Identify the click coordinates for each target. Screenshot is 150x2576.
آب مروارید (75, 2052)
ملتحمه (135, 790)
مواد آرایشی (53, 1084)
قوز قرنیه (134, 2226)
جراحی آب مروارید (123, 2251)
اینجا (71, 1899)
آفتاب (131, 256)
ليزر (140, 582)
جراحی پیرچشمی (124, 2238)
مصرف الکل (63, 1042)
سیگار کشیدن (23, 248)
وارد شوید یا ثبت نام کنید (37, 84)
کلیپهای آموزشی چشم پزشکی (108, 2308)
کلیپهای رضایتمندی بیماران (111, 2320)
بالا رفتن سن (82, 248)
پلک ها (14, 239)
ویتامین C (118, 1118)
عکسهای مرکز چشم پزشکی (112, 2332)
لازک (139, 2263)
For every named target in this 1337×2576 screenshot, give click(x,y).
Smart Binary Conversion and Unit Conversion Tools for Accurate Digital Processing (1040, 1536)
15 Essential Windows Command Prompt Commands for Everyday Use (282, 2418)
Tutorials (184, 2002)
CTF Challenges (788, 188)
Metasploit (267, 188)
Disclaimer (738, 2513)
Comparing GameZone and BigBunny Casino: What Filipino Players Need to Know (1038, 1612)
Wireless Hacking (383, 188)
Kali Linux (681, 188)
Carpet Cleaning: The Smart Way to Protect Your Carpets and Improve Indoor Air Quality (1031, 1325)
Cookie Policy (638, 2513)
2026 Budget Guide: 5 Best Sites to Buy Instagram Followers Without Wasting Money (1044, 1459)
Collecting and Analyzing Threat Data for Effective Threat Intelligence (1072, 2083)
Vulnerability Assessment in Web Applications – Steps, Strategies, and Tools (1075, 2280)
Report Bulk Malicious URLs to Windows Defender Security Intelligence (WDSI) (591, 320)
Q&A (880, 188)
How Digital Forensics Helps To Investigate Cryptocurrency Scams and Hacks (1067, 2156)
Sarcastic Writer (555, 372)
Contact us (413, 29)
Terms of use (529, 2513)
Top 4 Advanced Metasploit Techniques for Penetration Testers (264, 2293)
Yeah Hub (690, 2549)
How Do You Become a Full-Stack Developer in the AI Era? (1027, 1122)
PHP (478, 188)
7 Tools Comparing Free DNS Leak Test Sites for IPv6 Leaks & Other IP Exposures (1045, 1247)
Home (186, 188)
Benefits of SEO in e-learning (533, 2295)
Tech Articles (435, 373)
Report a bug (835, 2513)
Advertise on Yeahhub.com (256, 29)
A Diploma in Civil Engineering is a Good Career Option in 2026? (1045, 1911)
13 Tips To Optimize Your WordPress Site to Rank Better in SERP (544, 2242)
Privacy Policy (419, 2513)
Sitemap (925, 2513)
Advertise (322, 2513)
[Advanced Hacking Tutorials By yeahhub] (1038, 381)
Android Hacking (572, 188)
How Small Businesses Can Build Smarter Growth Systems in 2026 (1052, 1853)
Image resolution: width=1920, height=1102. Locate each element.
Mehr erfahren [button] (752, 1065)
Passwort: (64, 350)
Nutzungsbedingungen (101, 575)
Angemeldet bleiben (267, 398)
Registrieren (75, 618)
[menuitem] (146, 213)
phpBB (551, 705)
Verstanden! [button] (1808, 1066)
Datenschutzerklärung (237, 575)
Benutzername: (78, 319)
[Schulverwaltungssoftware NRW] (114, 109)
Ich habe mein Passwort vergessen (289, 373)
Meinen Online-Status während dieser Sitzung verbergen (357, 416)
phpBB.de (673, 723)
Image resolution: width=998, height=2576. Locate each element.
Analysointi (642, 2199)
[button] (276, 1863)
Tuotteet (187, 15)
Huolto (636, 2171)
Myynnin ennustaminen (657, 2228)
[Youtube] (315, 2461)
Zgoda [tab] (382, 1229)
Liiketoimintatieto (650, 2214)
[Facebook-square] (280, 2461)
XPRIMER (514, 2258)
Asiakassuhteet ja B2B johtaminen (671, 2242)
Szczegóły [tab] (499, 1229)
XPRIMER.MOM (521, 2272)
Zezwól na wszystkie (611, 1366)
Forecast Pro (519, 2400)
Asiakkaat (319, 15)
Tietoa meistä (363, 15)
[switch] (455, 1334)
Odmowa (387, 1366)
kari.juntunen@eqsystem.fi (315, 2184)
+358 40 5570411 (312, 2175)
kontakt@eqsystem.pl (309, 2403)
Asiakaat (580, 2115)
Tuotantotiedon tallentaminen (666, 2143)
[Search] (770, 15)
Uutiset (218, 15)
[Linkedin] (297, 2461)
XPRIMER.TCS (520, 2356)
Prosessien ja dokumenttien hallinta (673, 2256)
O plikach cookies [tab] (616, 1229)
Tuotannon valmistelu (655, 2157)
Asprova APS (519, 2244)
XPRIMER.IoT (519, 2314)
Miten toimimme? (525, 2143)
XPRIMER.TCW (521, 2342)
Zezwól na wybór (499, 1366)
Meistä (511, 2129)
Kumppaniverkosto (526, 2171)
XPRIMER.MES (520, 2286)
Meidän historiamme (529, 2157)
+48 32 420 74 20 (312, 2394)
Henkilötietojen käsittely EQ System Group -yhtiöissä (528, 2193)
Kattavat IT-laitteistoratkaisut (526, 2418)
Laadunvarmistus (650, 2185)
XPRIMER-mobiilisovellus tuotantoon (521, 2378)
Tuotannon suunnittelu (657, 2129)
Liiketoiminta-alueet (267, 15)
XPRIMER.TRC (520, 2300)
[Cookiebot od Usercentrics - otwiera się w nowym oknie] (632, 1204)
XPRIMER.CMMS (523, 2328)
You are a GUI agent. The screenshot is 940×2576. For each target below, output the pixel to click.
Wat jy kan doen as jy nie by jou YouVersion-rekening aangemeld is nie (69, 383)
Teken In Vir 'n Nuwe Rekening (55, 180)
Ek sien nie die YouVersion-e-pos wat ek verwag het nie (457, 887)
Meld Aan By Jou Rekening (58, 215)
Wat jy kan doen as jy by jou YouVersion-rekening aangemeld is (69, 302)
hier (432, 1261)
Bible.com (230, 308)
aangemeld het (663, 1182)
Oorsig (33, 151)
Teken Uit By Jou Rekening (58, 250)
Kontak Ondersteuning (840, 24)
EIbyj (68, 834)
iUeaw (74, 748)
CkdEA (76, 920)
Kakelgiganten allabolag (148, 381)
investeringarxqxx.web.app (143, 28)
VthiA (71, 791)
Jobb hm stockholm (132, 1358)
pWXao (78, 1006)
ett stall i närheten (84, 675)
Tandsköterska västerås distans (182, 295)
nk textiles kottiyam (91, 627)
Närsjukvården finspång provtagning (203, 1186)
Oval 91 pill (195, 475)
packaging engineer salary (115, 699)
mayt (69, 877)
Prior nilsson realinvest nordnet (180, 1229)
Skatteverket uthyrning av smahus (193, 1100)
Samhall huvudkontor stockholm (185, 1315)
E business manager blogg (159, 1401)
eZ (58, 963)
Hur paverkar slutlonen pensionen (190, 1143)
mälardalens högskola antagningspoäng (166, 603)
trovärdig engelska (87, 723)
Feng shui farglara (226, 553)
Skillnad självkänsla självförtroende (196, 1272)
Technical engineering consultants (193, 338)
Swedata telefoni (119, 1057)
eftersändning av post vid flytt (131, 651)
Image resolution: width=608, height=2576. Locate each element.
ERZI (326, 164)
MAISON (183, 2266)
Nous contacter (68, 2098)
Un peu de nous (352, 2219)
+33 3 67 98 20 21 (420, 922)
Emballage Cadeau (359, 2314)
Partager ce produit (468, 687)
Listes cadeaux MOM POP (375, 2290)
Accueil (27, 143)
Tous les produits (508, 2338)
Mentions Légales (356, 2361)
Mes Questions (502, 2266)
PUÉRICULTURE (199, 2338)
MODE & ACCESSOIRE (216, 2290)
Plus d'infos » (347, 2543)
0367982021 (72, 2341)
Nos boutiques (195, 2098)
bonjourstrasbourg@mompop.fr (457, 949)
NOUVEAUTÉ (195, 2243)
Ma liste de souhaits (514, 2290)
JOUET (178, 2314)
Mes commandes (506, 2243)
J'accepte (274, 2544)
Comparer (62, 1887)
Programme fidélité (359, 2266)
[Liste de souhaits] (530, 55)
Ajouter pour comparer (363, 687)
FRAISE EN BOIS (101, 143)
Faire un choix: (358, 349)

.....

Your task =
Count how many lines of the material hold the string "Hacking". Give the number and nothing more.

Output for this task =
3